EXERCISE:
Write each line below back out exactly, omitting its pictures.

** Opening DATA FOR REVIEW block **

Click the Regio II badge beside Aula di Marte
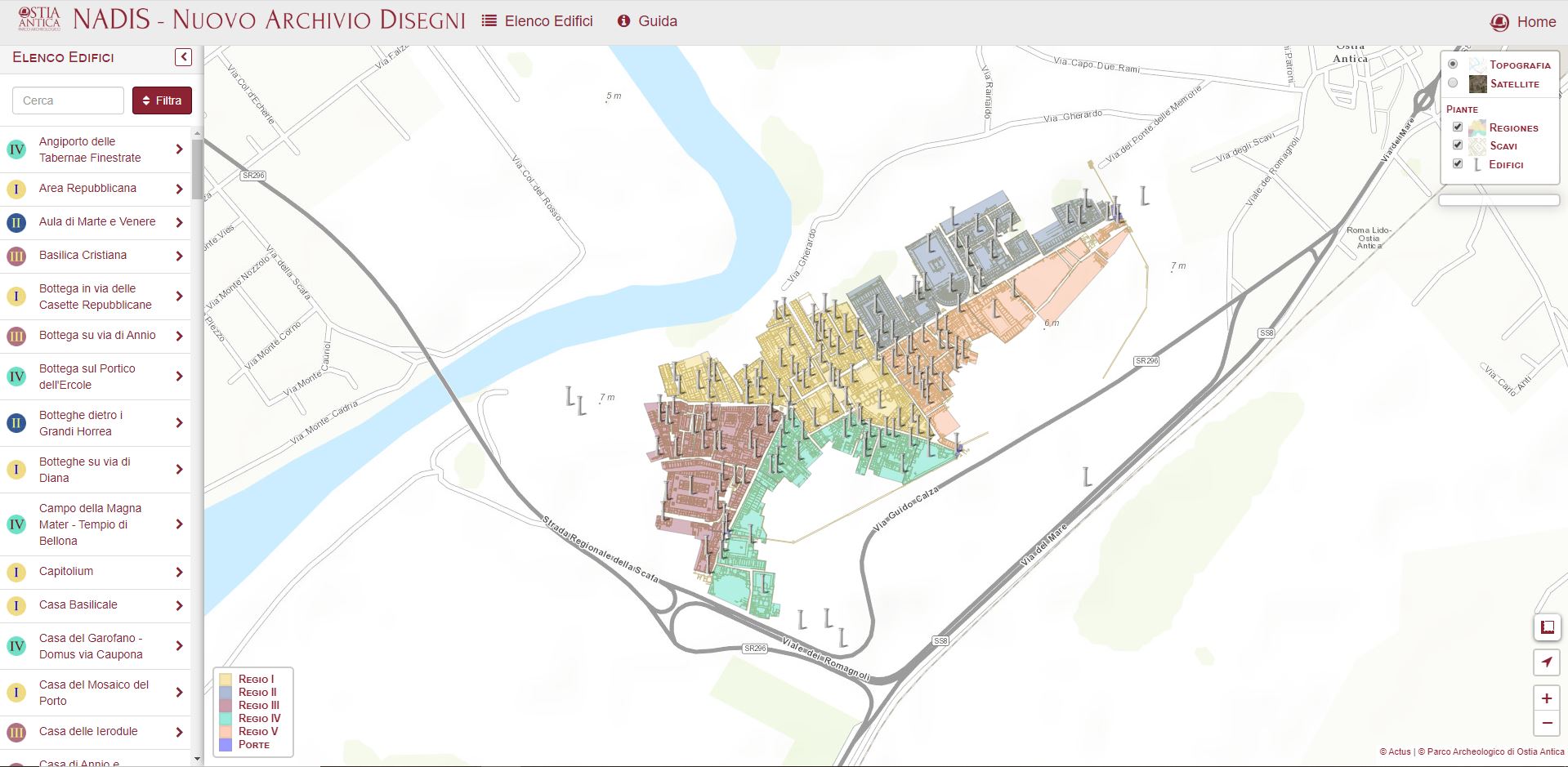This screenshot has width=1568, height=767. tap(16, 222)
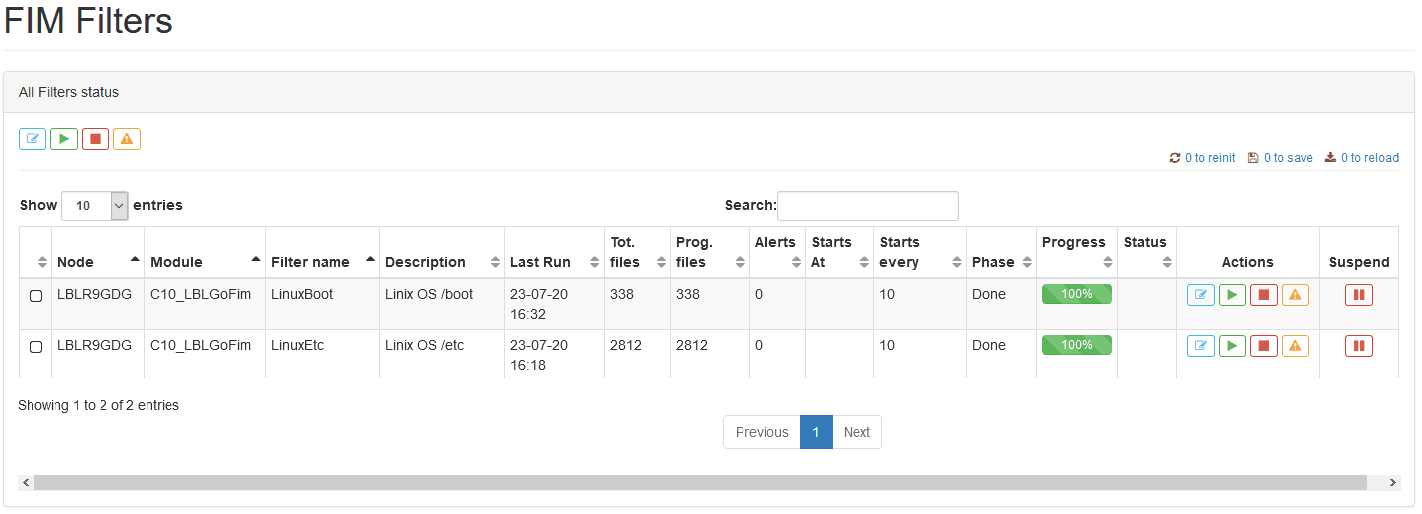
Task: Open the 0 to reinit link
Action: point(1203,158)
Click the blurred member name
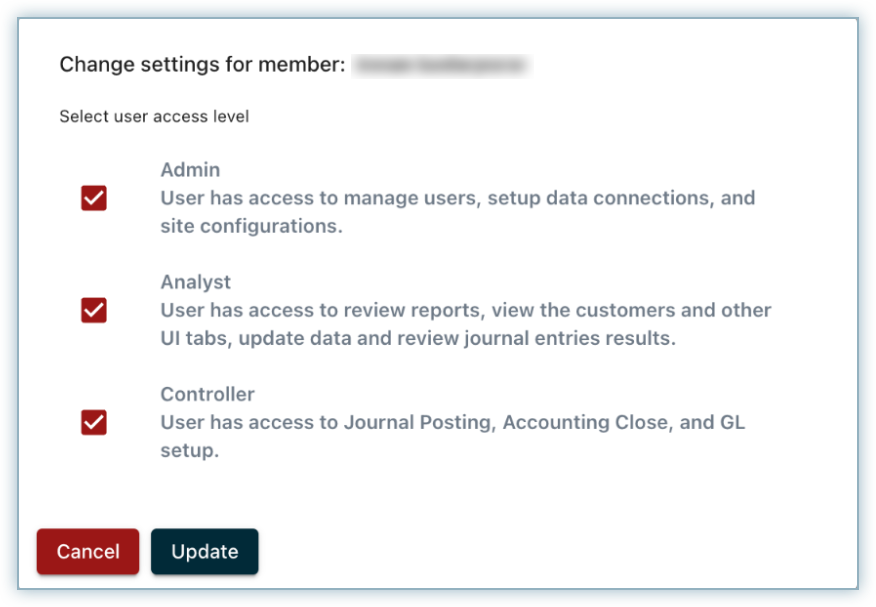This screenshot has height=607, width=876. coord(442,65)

** Closing DATA FOR REVIEW block **

OUTPUT FOR THIS TASK:
Click the Regio II badge beside Aula di Marte
This screenshot has width=1568, height=767. tap(16, 222)
Task: Open the 0 to reinit link
Action: point(1203,158)
Click the blurred member name
This screenshot has height=607, width=876. coord(442,65)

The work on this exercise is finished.